Посулив каждому из них по три наряда вне очереди, я перестал обращать на них внимание…
Было удивительно прозрачное, чистое, солнечное утро. Невероятно высокое небо прямо на глазах наливалось нежнейшей голубизной, и одно за другим таяли в нем реденькие облачка. Ласково, едва касаясь лучами, грело притомившееся за лето осеннее солнце. И было это утро таким добрым, таким расположенным к людям, что просто не верилось, что в эти минуты совсем неподалеку отсюда кого-то убивают и ранят. Но это было так. Потому что не переставая ухали орудия, и с каждым выстрелом, с каждым разрывом, с каждым содроганием земли обрывались чьи-то жизни.
И тем не менее мы шли туда – навстречу неизвестности, навстречу своей судьбе.
Впрочем, я отгонял эти мысли и старался ни о чем таком не задумываться. Да и некогда было. Оказалось, что не так-то легко пристроить нашего больного на попутку. Одни водители гнали машины за боеприпасами и не хотели ни минуты задерживаться в дороге. Другие не доезжали до госпиталя или сворачивали в сторону. Третьи направлялись по каким-то сверхсекретным маршрутам и наотрез отказывались брать с собой гражданского.

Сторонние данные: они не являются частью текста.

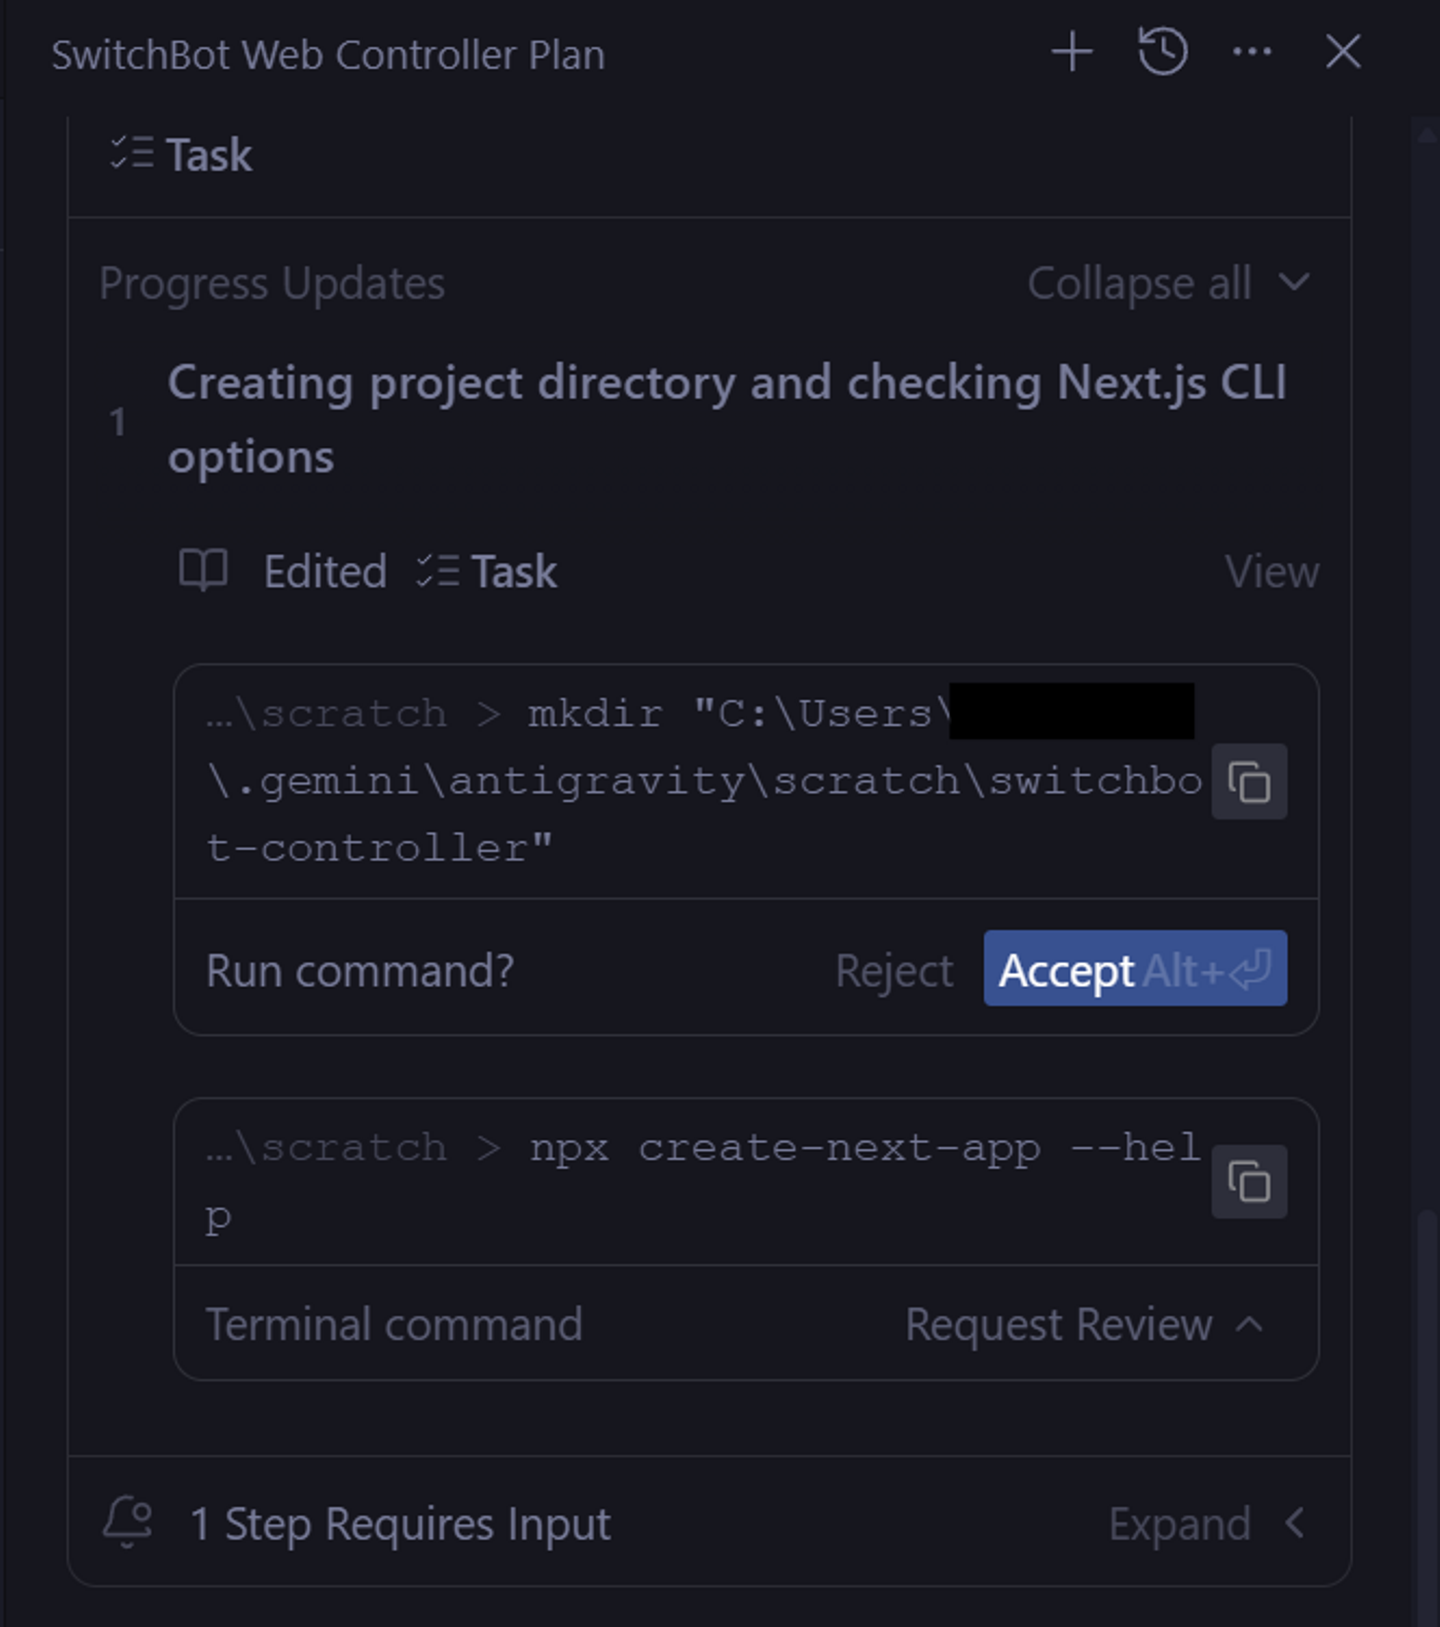Start a new conversation with plus icon
The height and width of the screenshot is (1627, 1440).
pyautogui.click(x=1072, y=52)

Мы уже не знали, что и делать, прямо хоть оставляй его в ближайшем селе на попечение местных жителей. Но в этом случае он вряд ли вернется к нам. А это значит – взвод станет меньше еще на одного человека! Другое дело – госпиталь. Оттуда он уже никуда не денется, тем более что в сопроводительной записке будет сказано, кто он и откуда.
Но была еще одна причина, еще одно важное обстоятельство, почему я решил во что бы то ни стало отправить его в госпиталь. Я заметил, как приуныли, помрачнели санитары, наблюдая за моими тщетными попытками пристроить их больного товарища. Они видели, что никому нет до него дела. Нетрудно представить, сколь безрадостны их мысли о своем будущем. Да только ради того, чтобы они не считали себя хуже других, я должен отправить Зюбина в госпиталь на воинской машине.
И удалось! Причем даже лучше, чем мы ожидали. Хотя для меня вся эта история могла окончиться печально.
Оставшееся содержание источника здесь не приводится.